Da niemand eine Gemeinschaft von Gargath-Mönchen länger durchfüttern als unbedingt notwendig, wandern die meisten Gemeinschaften von Kriegsschauplatz zu Kriegsschauplatz.
Damit diese Wandernden Gemeinschaften keine Eigendynamik entwickeln sind ihnen Besitz, Geschlechtsverkehr jeder Art und Bindungen außerhalb des Glaubens und der Befehlskette verboten.
Da alle Mönche gleich sind gibt es innerhalb eines Ordens nur eine Art intuitive Hierarchie (Gewisse Mönche setzen sich einfach durch).
Es gibt eine Vielzahl von Orden und genau, wie immer wieder neue entstehen verschwinden auch immer wieder welche.

 

Bekanntere Mönchsorden

Die demütigen Brüder auf 88 Nägeln

Spezialisierung: Sturmleitern und Erstürmungen
Eigenheiten: Die Sturmleitern müssen mit 88 Nägeln oder einem Vielfachen davon gebaut sein. Dazu hat jeder Mönch immer 88 Nägel dabei.
Zitate: Leben und Sterben auf 88 Nägeln! Keine Streitkolben auf meiner Leiter!
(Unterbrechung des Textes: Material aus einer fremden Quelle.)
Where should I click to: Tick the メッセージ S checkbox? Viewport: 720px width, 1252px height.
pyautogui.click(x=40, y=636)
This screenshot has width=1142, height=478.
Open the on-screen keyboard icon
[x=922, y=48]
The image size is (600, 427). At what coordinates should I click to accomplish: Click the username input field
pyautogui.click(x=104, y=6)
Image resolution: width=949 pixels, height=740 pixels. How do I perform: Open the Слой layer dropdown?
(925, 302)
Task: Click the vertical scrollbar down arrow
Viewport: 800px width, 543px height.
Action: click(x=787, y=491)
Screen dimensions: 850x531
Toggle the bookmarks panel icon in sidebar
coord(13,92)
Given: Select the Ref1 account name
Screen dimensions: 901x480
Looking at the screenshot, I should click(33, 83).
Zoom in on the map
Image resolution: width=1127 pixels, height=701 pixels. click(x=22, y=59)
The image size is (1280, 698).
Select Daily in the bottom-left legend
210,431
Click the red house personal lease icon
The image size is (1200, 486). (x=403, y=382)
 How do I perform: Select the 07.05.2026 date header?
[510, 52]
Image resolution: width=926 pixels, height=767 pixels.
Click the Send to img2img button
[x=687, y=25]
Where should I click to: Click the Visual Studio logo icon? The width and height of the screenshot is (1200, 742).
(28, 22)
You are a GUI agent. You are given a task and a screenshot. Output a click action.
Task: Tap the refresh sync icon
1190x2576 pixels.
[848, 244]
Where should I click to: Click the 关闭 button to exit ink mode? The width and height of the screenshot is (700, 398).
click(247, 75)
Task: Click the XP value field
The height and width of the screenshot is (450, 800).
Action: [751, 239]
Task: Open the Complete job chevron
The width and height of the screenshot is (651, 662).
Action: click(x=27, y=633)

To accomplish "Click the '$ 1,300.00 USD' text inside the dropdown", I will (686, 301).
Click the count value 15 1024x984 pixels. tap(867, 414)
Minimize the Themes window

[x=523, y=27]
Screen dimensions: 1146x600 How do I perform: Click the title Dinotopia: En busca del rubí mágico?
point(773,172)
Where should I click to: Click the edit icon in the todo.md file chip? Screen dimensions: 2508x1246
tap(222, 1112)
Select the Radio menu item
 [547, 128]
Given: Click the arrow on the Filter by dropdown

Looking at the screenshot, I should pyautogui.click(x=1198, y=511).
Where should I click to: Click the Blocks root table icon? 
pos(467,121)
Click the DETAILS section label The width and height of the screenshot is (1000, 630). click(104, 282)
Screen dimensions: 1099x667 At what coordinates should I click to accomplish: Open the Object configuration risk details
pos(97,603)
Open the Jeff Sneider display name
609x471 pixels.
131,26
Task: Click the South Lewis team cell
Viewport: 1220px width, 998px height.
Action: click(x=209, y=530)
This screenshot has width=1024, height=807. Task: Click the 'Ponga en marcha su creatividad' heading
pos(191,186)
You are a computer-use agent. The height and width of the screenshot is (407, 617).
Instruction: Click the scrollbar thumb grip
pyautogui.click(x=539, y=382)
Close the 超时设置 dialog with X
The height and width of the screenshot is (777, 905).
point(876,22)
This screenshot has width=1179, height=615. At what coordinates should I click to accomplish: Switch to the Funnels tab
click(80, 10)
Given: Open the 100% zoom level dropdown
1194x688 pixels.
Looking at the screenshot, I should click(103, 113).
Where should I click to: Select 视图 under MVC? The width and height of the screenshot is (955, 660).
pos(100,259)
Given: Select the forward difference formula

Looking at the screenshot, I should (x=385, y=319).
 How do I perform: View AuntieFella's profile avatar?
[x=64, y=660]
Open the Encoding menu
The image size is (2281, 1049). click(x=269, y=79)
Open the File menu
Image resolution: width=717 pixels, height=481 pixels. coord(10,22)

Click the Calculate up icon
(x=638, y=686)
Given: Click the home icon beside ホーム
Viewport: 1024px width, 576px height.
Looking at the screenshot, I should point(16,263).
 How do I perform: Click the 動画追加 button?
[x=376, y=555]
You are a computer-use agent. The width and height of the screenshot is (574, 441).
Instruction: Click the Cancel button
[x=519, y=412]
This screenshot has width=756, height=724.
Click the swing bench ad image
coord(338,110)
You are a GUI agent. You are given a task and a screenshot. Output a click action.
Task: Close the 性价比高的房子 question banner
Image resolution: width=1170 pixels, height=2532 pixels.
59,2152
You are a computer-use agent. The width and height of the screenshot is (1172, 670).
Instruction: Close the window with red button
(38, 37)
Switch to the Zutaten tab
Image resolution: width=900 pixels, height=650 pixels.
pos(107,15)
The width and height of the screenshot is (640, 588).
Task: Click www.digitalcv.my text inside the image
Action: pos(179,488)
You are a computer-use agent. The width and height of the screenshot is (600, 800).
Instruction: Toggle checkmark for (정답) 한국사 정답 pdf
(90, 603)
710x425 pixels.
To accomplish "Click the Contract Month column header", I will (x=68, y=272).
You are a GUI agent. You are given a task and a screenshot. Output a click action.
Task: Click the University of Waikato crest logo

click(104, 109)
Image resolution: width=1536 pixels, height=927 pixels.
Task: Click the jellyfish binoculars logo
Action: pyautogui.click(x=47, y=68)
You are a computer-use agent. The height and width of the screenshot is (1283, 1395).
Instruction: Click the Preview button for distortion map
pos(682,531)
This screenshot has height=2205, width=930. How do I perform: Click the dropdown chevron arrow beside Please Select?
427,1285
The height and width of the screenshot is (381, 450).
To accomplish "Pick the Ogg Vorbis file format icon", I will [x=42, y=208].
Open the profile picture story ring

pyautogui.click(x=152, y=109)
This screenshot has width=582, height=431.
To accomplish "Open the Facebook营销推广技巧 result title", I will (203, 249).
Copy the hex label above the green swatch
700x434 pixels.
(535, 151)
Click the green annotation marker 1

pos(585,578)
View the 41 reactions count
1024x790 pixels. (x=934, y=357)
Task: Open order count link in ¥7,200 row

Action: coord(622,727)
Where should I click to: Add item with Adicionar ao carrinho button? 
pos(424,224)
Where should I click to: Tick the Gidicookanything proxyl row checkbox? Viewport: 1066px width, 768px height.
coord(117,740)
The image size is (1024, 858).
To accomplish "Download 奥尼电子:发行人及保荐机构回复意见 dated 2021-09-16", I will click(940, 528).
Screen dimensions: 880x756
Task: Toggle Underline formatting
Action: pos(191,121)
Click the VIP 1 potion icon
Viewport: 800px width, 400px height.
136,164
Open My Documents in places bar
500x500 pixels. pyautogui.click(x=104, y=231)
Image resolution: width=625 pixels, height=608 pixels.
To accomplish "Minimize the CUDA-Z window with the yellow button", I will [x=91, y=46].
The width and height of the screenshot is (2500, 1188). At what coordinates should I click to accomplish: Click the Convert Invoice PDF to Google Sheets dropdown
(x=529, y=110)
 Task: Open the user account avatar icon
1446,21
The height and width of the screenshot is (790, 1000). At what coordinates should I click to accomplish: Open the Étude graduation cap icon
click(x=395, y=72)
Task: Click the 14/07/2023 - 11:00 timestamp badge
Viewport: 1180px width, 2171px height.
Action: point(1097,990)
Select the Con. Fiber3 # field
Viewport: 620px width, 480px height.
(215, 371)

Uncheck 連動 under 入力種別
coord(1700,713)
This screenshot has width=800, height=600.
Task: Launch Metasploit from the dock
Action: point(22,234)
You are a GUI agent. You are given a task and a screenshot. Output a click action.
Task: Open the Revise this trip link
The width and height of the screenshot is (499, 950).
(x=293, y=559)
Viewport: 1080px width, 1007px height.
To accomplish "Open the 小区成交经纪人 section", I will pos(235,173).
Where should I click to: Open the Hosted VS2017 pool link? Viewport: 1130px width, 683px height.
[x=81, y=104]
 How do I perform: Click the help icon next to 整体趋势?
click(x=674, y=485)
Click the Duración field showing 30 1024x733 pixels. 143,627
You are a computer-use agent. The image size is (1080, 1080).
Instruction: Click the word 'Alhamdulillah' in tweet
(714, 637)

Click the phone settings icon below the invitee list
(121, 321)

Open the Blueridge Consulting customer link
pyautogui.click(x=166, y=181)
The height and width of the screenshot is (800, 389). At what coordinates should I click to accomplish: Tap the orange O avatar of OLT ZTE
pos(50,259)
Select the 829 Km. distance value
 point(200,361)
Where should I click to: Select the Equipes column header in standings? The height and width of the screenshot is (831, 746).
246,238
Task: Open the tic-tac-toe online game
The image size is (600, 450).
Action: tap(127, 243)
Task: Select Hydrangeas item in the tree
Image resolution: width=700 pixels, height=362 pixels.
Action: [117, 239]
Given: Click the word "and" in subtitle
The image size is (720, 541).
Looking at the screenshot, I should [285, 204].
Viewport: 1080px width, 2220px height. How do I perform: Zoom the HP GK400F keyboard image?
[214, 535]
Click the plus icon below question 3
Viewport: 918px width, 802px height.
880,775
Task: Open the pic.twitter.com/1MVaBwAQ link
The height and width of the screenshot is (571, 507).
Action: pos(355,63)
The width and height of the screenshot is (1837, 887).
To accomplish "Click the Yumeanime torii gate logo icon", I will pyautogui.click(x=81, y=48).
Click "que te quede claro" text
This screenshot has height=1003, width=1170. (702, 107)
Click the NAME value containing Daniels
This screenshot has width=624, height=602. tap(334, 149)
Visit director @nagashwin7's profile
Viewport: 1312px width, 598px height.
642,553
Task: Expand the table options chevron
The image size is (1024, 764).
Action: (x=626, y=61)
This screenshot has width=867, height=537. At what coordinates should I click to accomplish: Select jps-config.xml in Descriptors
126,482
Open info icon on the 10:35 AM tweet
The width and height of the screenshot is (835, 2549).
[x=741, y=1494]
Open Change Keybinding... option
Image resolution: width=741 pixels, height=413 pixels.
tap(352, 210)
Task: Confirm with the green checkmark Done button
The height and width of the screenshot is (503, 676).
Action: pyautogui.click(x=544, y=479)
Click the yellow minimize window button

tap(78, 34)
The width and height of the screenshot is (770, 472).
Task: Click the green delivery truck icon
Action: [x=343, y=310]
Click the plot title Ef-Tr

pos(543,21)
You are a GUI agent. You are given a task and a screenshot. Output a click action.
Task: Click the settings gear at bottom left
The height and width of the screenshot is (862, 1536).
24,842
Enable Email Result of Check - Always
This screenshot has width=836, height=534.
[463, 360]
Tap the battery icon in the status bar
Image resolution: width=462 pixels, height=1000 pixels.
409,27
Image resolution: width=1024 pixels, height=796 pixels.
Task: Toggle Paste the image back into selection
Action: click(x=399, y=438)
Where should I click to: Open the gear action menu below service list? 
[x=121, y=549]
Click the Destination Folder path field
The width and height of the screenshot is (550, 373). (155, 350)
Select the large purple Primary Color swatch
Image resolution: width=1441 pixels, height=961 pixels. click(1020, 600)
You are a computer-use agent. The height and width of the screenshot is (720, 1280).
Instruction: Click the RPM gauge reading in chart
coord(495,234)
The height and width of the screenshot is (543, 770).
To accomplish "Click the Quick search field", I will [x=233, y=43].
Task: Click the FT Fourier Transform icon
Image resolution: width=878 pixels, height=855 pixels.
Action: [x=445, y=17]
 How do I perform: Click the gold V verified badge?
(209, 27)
Fürchte nicht Deinen Fall. Fürchte den des Vordermanns.

 

Die Brüder als Leuchten am Weg zur Wahrheit

Spezialisierung: Moralerhaltung und Verfolgung von Deserteuren
Eigenheiten: Große Klappen und kleine Armbrüste
Zitate: Gargath gab uns Waffen! Wir zeigen denen, die Gargath anerkennen, wie sie ihre Feinde überwinden können.

 

Die demütigen Brüder mit den Händen der Stimme

Spezialisierung: Schlachtfeldrituale und Groß-Gottesdienste
Eigenheiten: Frei von Selbsterhaltungstrieb
Zitate: Wir haben sehr viel Beschuss von der Linken Flanke. Jeder Opferkrugträger dort bekommt zwei weitere als Ersatz mit.
Der Altar wird gehalten bis der letzte Segen gesprochen ist!
Egal, wer da gerade fällt! Beim Segen wird gekniet!

 

Erleuchtungsstufe der Mönche

Erleuchtungsstufe Mönch

Jeder Mönchsorden hat seine ganz eigenen Prüfungen. Ein Anwärter hat mit allem zu rechnen. Doch eins haben sie alle gemeinsam, es gibt keine weitere Erleuchtungsstufe unterhalb dem Propheten, als den Mönch.


Erleuchtungsstufe Prophet, die Flamme Gargaths

Gargath allein verleiht einem würdigen Mönch die Flamme Gargaths. Womit er den Status eines Propheten erreicht.